TEXT EXTRACT:
━━━━━━
The children of the 1980s

Open Thread: Terry Mulholland
Mailbag & Poll: Pineda, Non-Guaranteed Deals
On a Sunday in August in 1992, just 28,000 fans filled the Stadium to watch the Yanks lose in extra innings to the California Angels. (Photo by flickr user

As we while away the days until meaningful baseball returns to the Bronx, we’ve entered the Wayback Machine, and we’ve revisited, for many of us, the Yanks of our youth. It’s always entertaining to sit here with the perspective of five World Series championships and a slew of playoff berths under our collective fan belts while remembering the lost years of the 1980s and 1990s. After all, who doesn’t love a little stroll down Memory Lane with Hensley Muelens?

For me, this Retro Week look back has taken me on ride to my childhood. My first Yankee experiences were in the mid 1980s as the Yanks toiled behind the AL East leaders, as George Steinbrenner traded the same players over and over again, wouldn’t let youth develop and sacrificed the Yanks’ draft picks for mediocre free agents. Still, as a little boy, I loved going up to the Bronx for baseball games.
━━━━━━
DATASET RECORDS:
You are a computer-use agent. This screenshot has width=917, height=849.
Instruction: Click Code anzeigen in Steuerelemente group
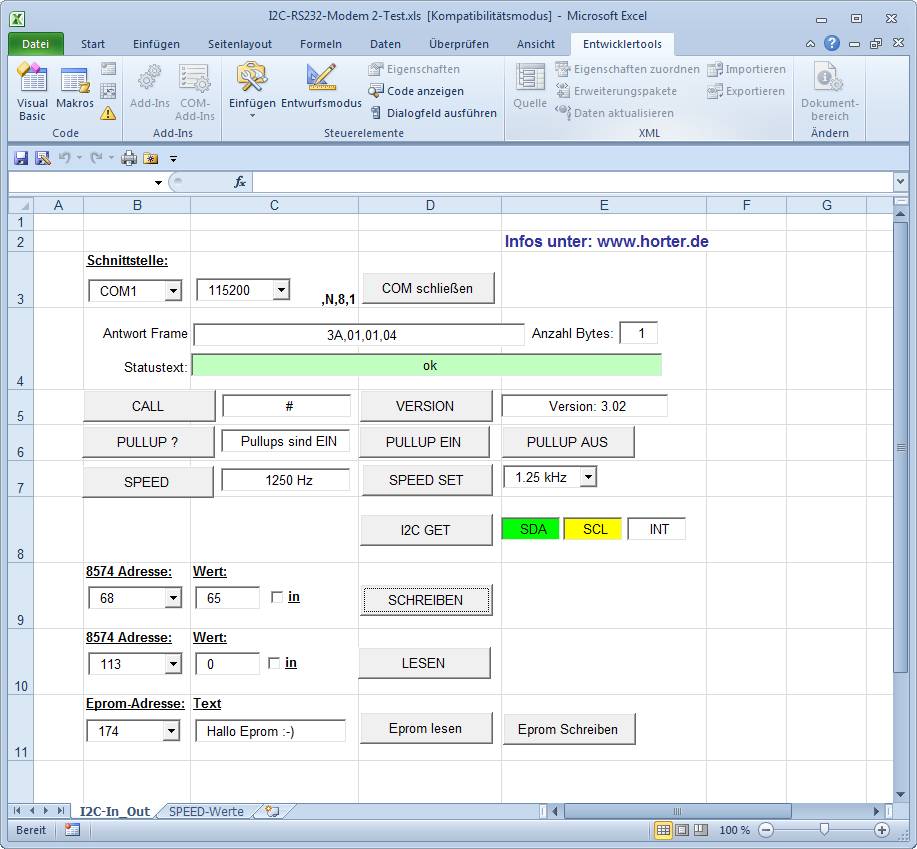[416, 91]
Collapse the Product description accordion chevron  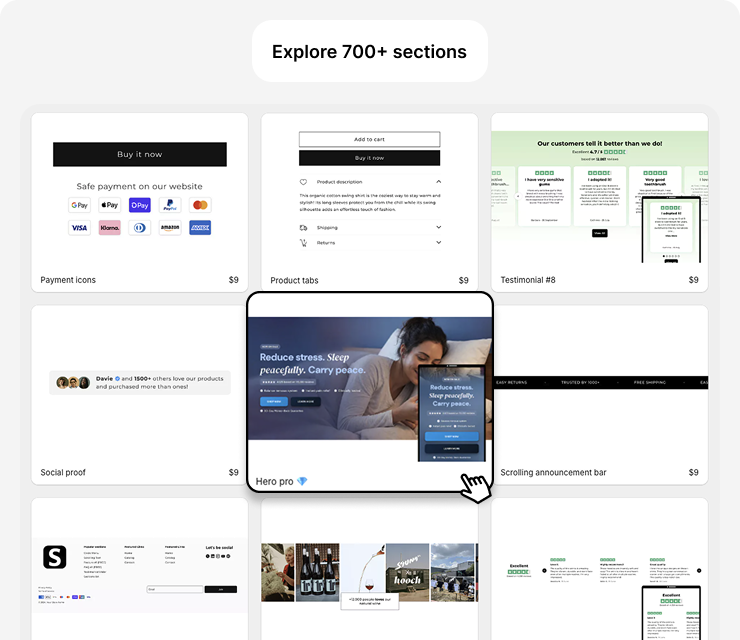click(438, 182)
━━━━━━
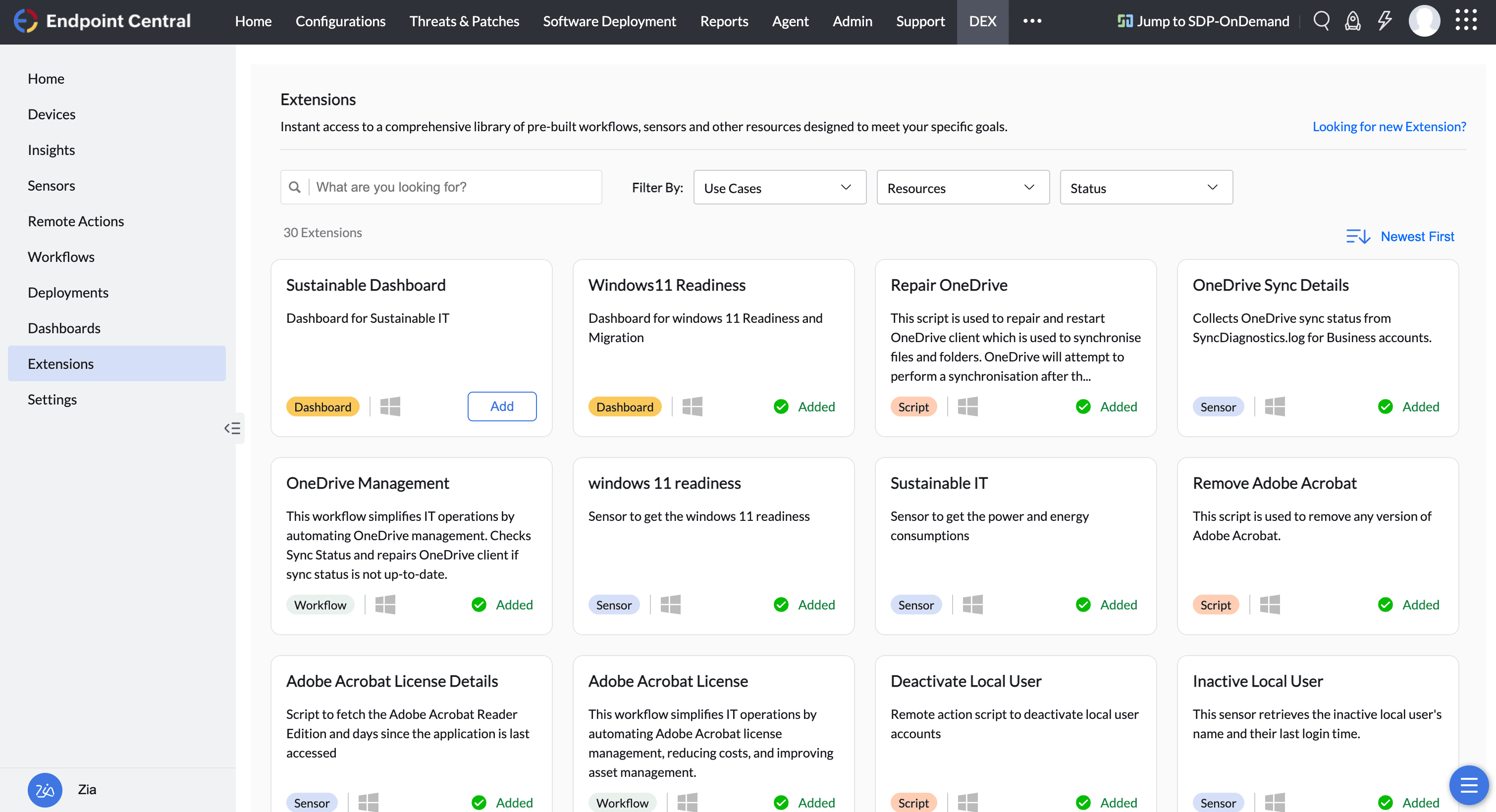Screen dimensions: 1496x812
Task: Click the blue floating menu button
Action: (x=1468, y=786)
━━━━━━
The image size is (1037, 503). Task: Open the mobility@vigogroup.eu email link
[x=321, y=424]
━━━━━━
WORK TO BE COMPLETED: Can you condense the paragraph in the Yankees piece above that begins "For me, this Retro Week" into a short bulleted list of its main facts?

WRITTEN RESPONSE:
- This Retro Week look back took the writer back to childhood.
- The writer's first Yankee experiences came in the mid-1980s, when the Yanks trailed the AL East leaders.
- George Steinbrenner kept trading the same players, didn't let young players develop, and gave up draft picks for mediocre free agents.
- As a little boy, the writer still loved going to the Bronx for games.